A barafunda que caracteriza a atual conjuntura gera um sentimento de frustração, reforçado pela percepção de que a Lava Jato se encontra sob recorrentes ataques, o que coloca um imenso ponto de interrogação diante das tentativas de esvaziamento do combate à corrupção.

Esse estado de coisas tem sérias consequências. De um lado acentua o desinteresse da maior parte da sociedade pela discussão dos problemas do país. 

Por outro lado, estimula uma parcela menos numerosa (porém mais ativa) a seguir no rumo da radicalização e da polarização que se estabeleceu no ambiente político e nas relações sociais de 2014 para cá.

Tal cenário elevará a temperatura da campanha eleitoral e é provável que se apodere do espaço que deveria ser ocupado pelos debates sobre grandes problemas nacionais.

Pouco se discute com a profundidade necessária a premência de reformar o Estado e alinhá-lo aos anseios da sociedade, abrindo caminho para equacionar outras de nossas mazelas, como o desarranjo das contas públicas, o descontrole nos gastos da Previdência e o nó górdio em que se transformou o sistema tributário.

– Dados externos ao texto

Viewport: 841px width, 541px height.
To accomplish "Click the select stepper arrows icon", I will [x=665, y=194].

O embate eleitoral deveria evoluir em torno de propostas para encaminhar tais matérias e não se perder no jogo “nós contra eles”. Com preocupação, observamos que a qualidade do debate não vem respeitando as necessidades de informação dos eleitores. Eis aí um bom caldo de cultura para a proliferação do oportunismo radical de todos os espectros.

Isso acentua a instabilidade do quadro político —e a economia não ficará incólume, com riscos de embaçar o relativo otimismo que se formou nos últimos tempos. A inflação cedeu, permitindo que os juros básicos ingressassem num patamar inédito. Setores como indústria, varejo e, num ritmo mais contido, os serviços passaram a registrar taxas positivas de expansão até então restritas ao agronegócio. Não por acaso o consumo e o investimento recuperaram parte do vigor que exibiam antes da crise.

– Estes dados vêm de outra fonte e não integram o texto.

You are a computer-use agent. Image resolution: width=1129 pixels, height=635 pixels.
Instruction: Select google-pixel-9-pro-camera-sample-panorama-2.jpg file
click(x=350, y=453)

Trata-se de uma retomada ainda em fase de construção e, por isso, pode sofrer abalos caso persista a falta de confiança no encaminhamento de pontos estratégicos para o futuro do país. Mais: a perspectiva de crescimento econômico fica prejudicada, já que dois de seus alicerces, o investimento das empresas e o consumo das famílias, dependem em larga escala da previsibilidade e da estabilidade a médio e longo prazos.

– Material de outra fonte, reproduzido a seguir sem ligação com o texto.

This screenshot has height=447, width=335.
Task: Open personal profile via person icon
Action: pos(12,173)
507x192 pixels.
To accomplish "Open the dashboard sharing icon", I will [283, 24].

Vamos chegar a 2019 sem o necessário esclarecimento da população a respeito de matérias fundamentais que é preciso enfrentar. Infelizmente, parece continuar em cartaz o mesmo filme assistido em 2014, com discursos acalorados, falsas promessas e truques de marketing vazios. O roteiro é nosso velho conhecido com mais uma desagradável surpresa no final.